Last week I discussed the differences between standing and kneeling guard passes. One thing I pointed out was that some schools tend use only kneeling guard passes whereas other schools tend to mix up their guard passing and use both standing and kneeling passes.
My BJJ coach Marcus Soares tends to prefer standing guard passes. What makes his passes different is that when he stands up in the guard his legs are NOT STRAIGHT – he actually squats down into a deep crouch position which lowers his center of gravity and makes it much harder to sweep him.
His standing guard passing posture is very similar to the bottom position of the bodyweight squats that he loves to include in his legendary ‘warmups’ (the sixth exercise in this sequence).

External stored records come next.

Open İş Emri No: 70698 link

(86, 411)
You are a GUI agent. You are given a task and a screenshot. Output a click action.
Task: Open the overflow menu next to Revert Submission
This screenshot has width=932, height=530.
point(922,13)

Obviously endurance in the leg muscles is an asset to standing guard passes – if you legs get tired you will begin to straighten them, your center of gravity will rise and you will become ever more vulnerable to sweeps.
Here are some other things to keep in mind if you want to develop your standing guard passes:
- Do you know how to defend against the anklelocks and kneebars that your opponent might attack you with if you stand.

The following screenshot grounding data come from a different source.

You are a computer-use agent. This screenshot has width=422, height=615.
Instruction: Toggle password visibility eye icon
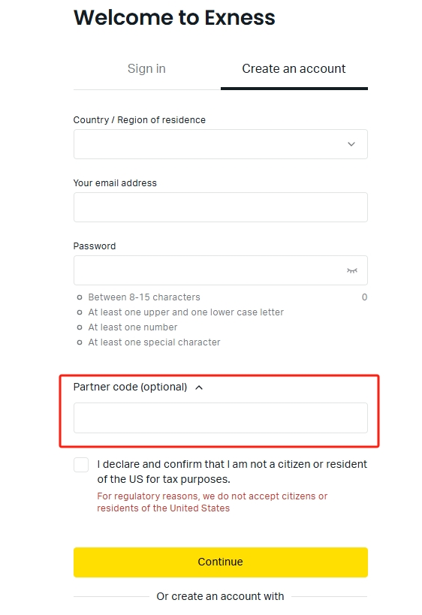[352, 270]
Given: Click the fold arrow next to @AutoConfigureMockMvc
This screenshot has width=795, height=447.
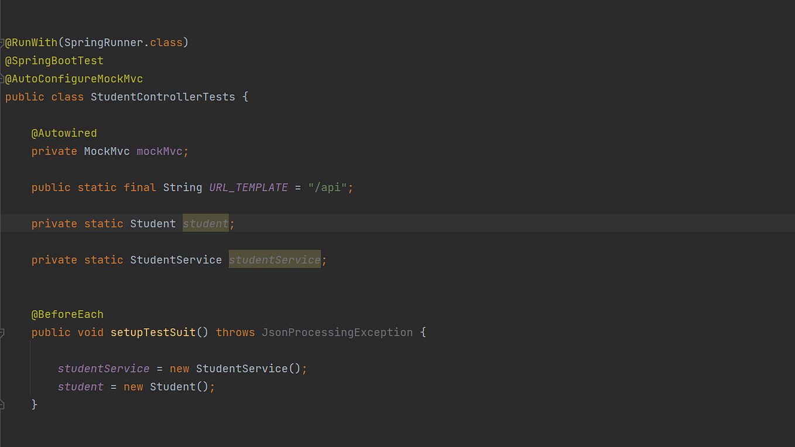Looking at the screenshot, I should tap(2, 78).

- How can you free your foot if your opponent cups your heel (one idea is discussed here).
- What are you going to do if your opponent underhooks your leg with his arm. One of my favorite responses is to drop that knee back down to the ground and attempt to apply the arm behind the back guard pass.
- How can you control your opponent’s hips while standing (i.e. the principle of caging the hips)
If you currently stay on your knees to pass the guard then I’d like you to consider developing one or two standing passes to be an ace up your sleeve for tricky situations. If you already use standing guard passes then I hope I’ve given you some food for thought to make your game better.